Talvez se possa sugerir que a prevalência do humanismo e do realismo seja fruto, ao menos em parte, de certo abandono das discussões metodológicas no campo do currículo e, mesmo, da educação. Tal abandono pode ser a reativação dos traumas de décadas em que a metodologia assumiu protagonismo na pesquisa em currículo e em educação de forma mais geral. Nem falamos aqui dos anos de 1970 e do início dos anos de 1980, em que a prevalência do empirismo quantitativo fez proliferar um conjunto de estudos pouco relevantes que, a despeito de justificados pelas intervenções que podiam gerar, pouco chegavam efetivamente a impactar a educação. A virada qualitativa dos anos subsequentes, alicerçada em certa medida na rejeição a uma pesquisa inócua, fez proliferar um conjunto de métodos e técnicas de matriz compreensiva e interpretativa que até hoje predominam nos estudos curriculares no Brasil.
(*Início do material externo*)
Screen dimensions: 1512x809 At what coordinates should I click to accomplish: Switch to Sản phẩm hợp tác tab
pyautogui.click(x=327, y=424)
A situação descrita por Alice Casimiro Lopes, Elizabeth Macedo e Edil Paiva (2006) entre 1996 e 2006 não parece muito distante se feita uma nova busca nos principais bancos de teses e de dissertações. A ideia de que há uma realidade a ser investigada e de que a ela se pode ter acesso via observação e "conversas" com informantes privilegiados segue naturalizada mesmo quando a possibilidade mesma de representação é posta em discussão.
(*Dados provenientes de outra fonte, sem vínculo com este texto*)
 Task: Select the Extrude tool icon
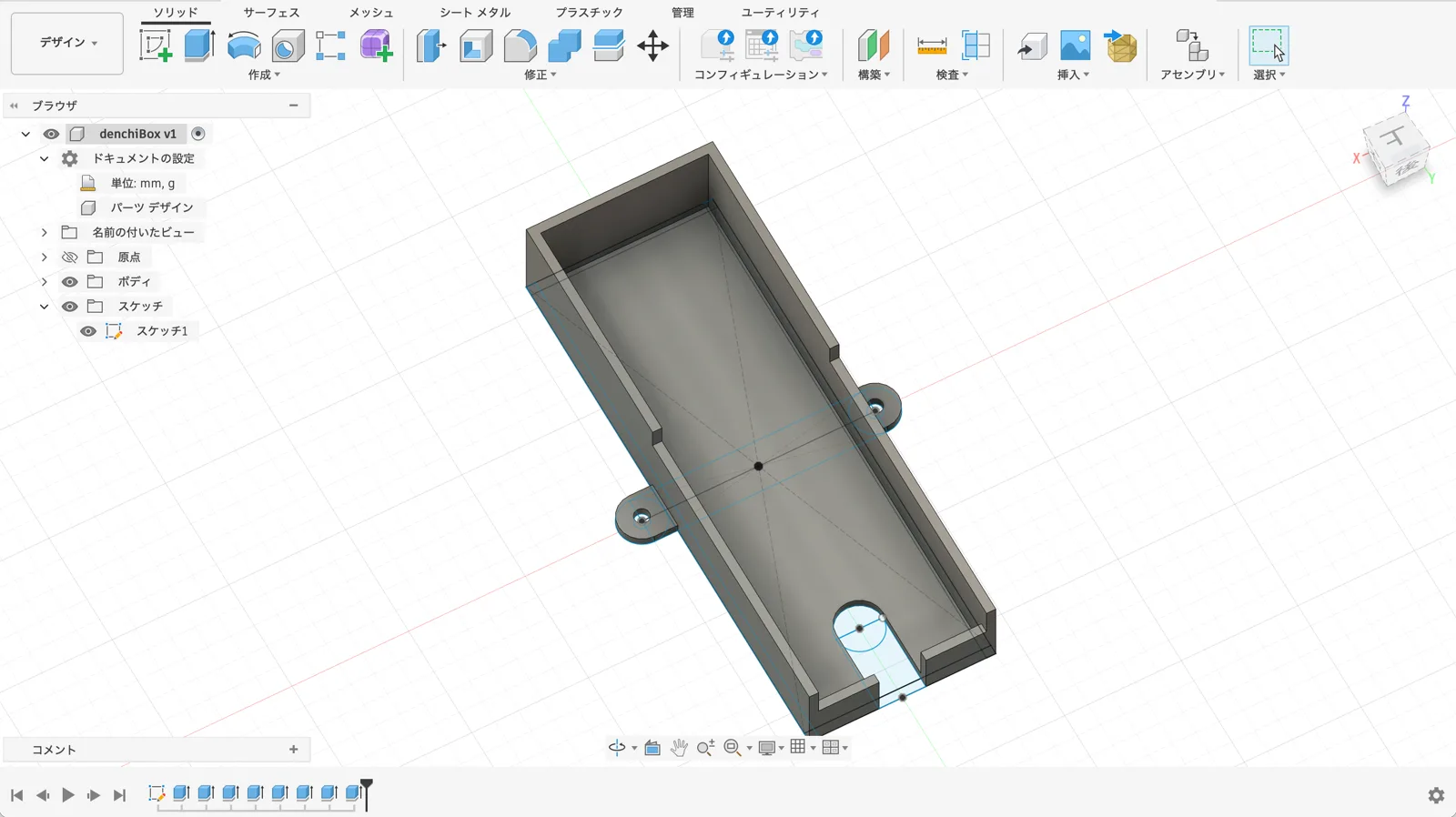pos(199,45)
Esta seção temática parte do intuito de detonar um horizonte de possibilidades para os modos de pesquisar a partir das múltiplas valências do pós-estruturalismo. E, com efeito, seria preciso assinalar o duplo sentido da interrogação-título; aquele de multiplicar as diferentes perspectivas que fustigam o rótulo pós-estrutural como um objeto compacto e unitário e, ao mesmo tempo, de difratar uma série de vínculos adicionais implicados no nome pós-estrutural nas metodologias de pesquisa. Isso porque a literatura internacional no campo da educação, que, ao longo já dos últimos 20 anos, tem discutido como produzir pesquisas no marco pós-estrutural, passa quase despercebida no cenário da pesquisa em educação brasileira. Textos clássicos (SCOTT, 1991; LATHER, 1993, 2001, ST. PIERRE, 1997) que problematizaram a experiência, a noção de validade e de realidade, assim como apontaram para a possibilidade de dados transgressivos tais como emoções, sensações e sonhos são pouco conhecidos e referenciados. As próprias noções de informantes ou colaboradores de pesquisa, largamente usadas nas investigações de cunho qualitativo, têm passado quase incólumes às críticas pós-coloniais às icônicas imagens dos sujeitos nativos (SPIVAK, 1999; ALCOFF, 1991-1992; SAID, 1989). O mesmo segue ocorrendo com as subversões que a leitura de Deleuze tem provocado no campo da pesquisa educacional. As implicações da crise da representação e da materialidade da linguagem (MACLURE, 2013); os desdobramentos da noção de experiência no terreno da voz (MAZZEI, 2013; JACKSON; MAZZEI, 2009); a problematização da relação do sujeito com o dado quando os limites entre sujeito e objeto são corroídos (ST. PIERRE, 2013) são exemplos de discussões que têm trazido para o campo metodológico a opção pós-estrutural e mesmo pós-material.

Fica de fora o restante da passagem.